• [What is needed] Return, word for word, every line starting at the line with "You are a GUI" and ending at the final line of the entries; skip the pictures.

= = =

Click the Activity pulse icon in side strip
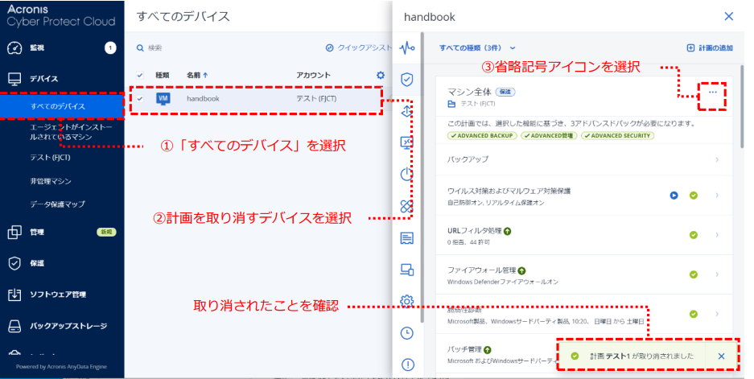 click(407, 47)
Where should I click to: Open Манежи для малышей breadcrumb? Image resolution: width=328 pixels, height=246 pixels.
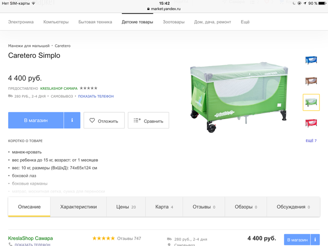29,46
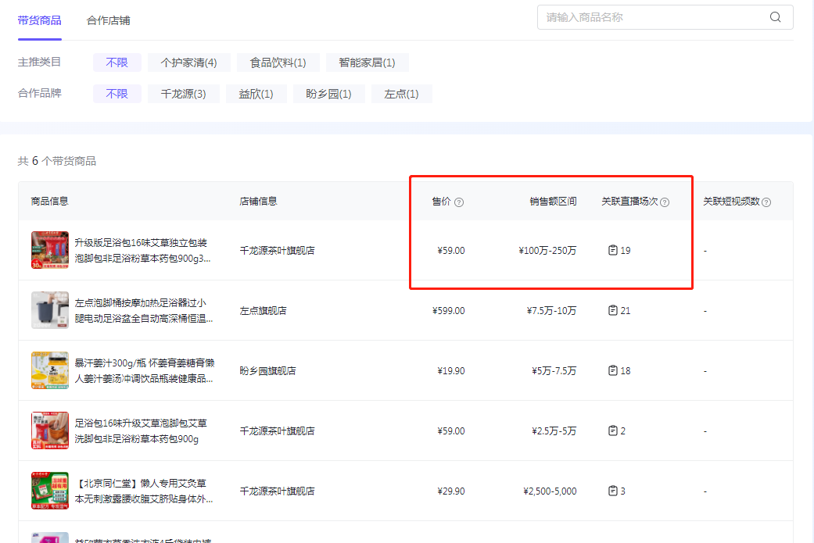Viewport: 814px width, 543px height.
Task: Click the help icon next to 关联直播场次
Action: 664,202
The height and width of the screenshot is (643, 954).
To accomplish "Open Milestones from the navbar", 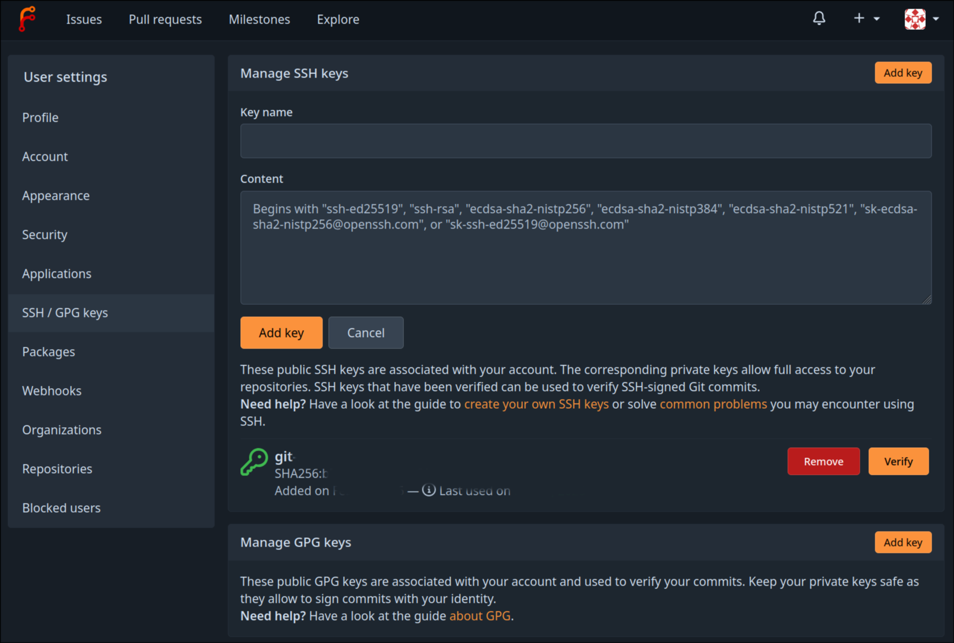I will [259, 20].
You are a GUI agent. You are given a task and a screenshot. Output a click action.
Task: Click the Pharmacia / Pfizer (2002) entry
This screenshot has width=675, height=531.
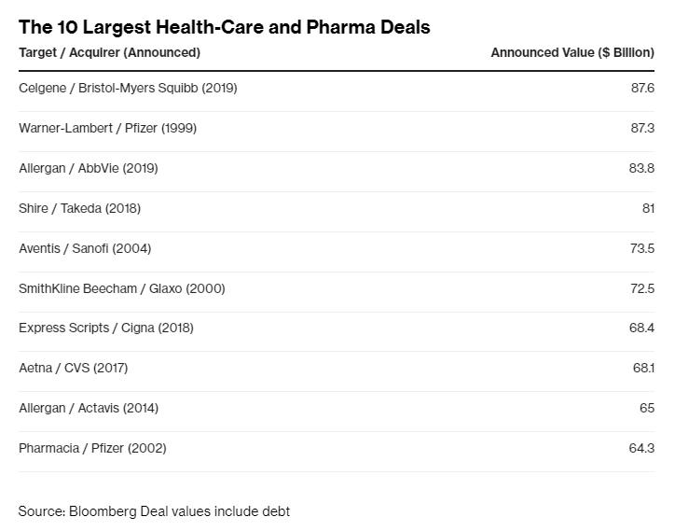92,448
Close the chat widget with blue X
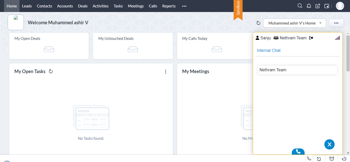The height and width of the screenshot is (162, 350). (x=329, y=144)
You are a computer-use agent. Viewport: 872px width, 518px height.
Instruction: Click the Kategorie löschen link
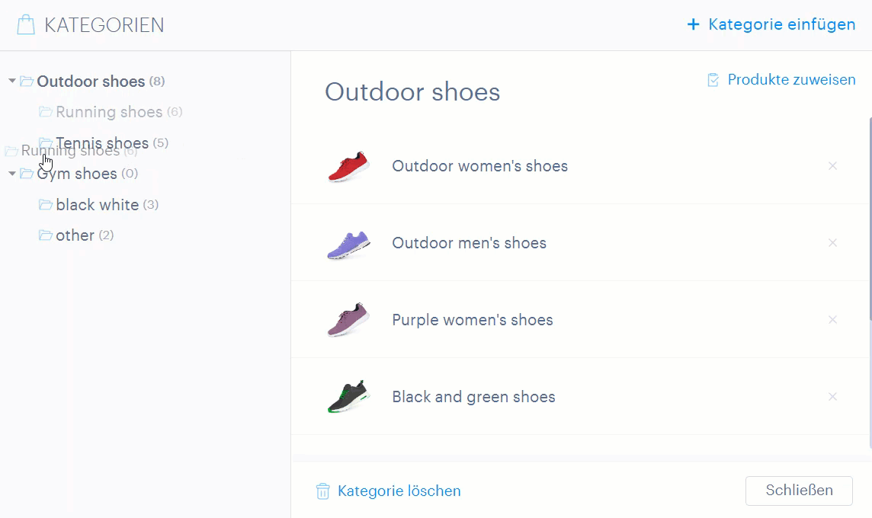[x=399, y=491]
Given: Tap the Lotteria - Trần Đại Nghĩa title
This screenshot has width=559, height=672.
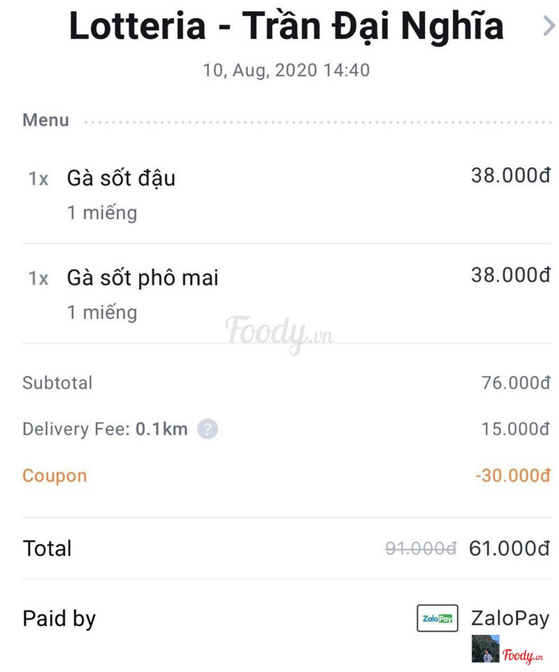Looking at the screenshot, I should point(286,27).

= = =

• [Output for this task]
You are a GUI agent. You are given a task and a screenshot. Output a click action.
Task: Click the Pharmacia / Pfizer (2002) entry
This screenshot has width=675, height=531.
92,448
Close the chat widget with blue X
The height and width of the screenshot is (162, 350). (x=329, y=144)
You are a computer-use agent. Viewport: 872px width, 518px height.
Instruction: Click the Kategorie löschen link
[x=399, y=491]
Given: Tap the Lotteria - Trần Đại Nghĩa title
This screenshot has width=559, height=672.
Looking at the screenshot, I should point(286,27).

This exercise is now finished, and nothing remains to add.